Goal of the exercise
Find the line that holds "This screenshot has" in the material below. Output that line and each one after it exactly, but not the pictures.

Data for this task
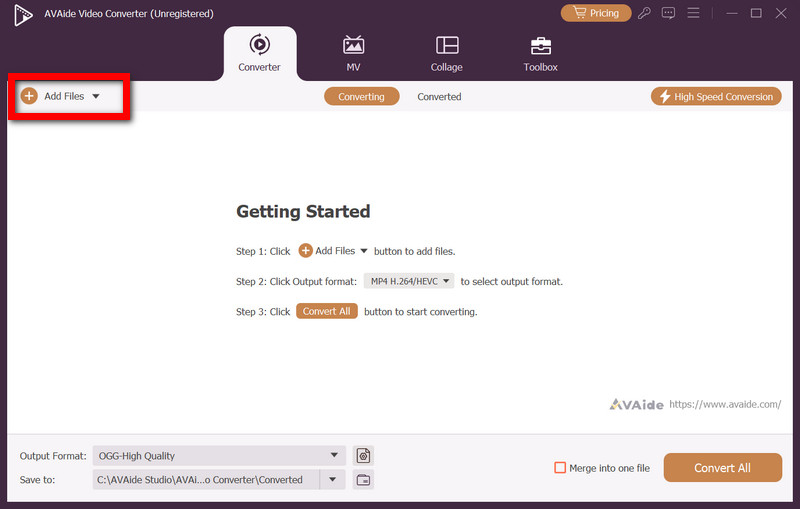Open output format settings icon

pos(363,455)
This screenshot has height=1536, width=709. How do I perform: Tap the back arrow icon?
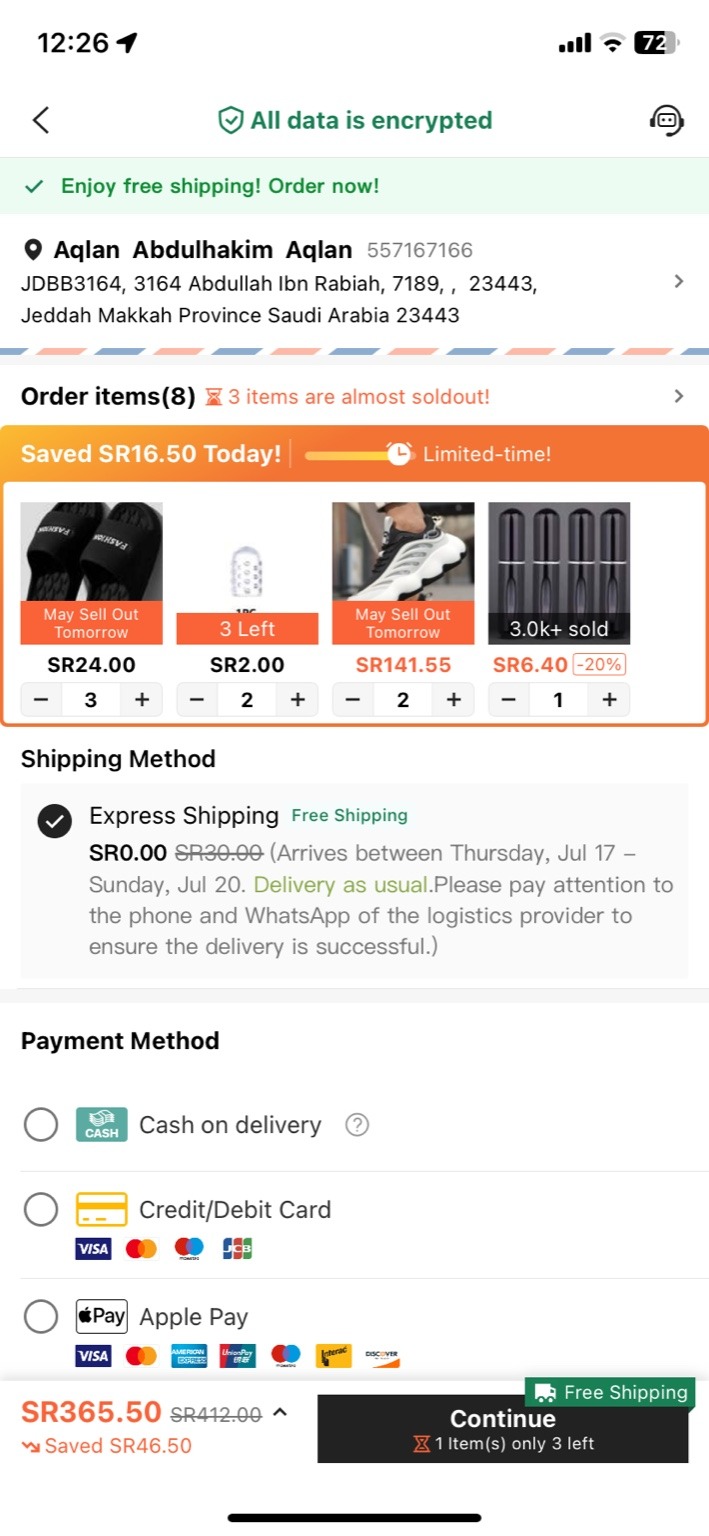coord(41,121)
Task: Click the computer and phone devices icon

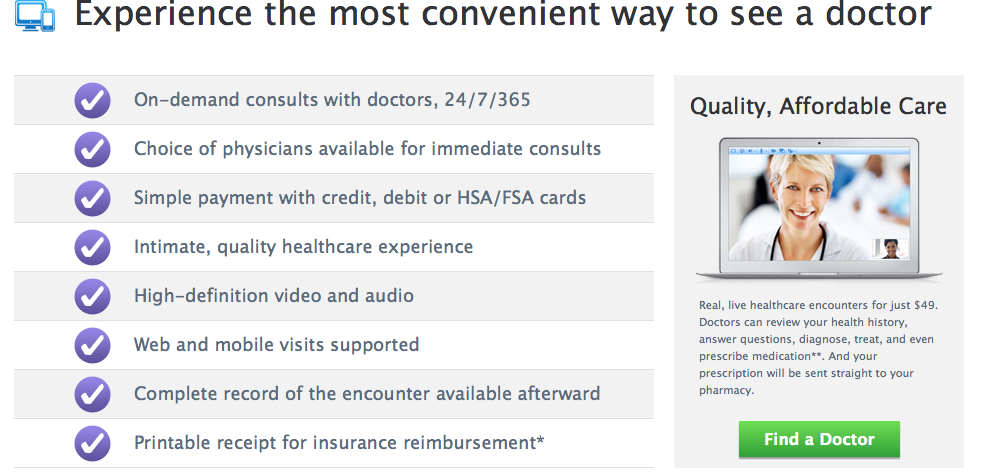Action: tap(35, 16)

The answer
This screenshot has height=1536, width=709. How do I perform: Tap the back arrow icon?
coord(41,121)
Task: Click the computer and phone devices icon

Action: tap(35, 16)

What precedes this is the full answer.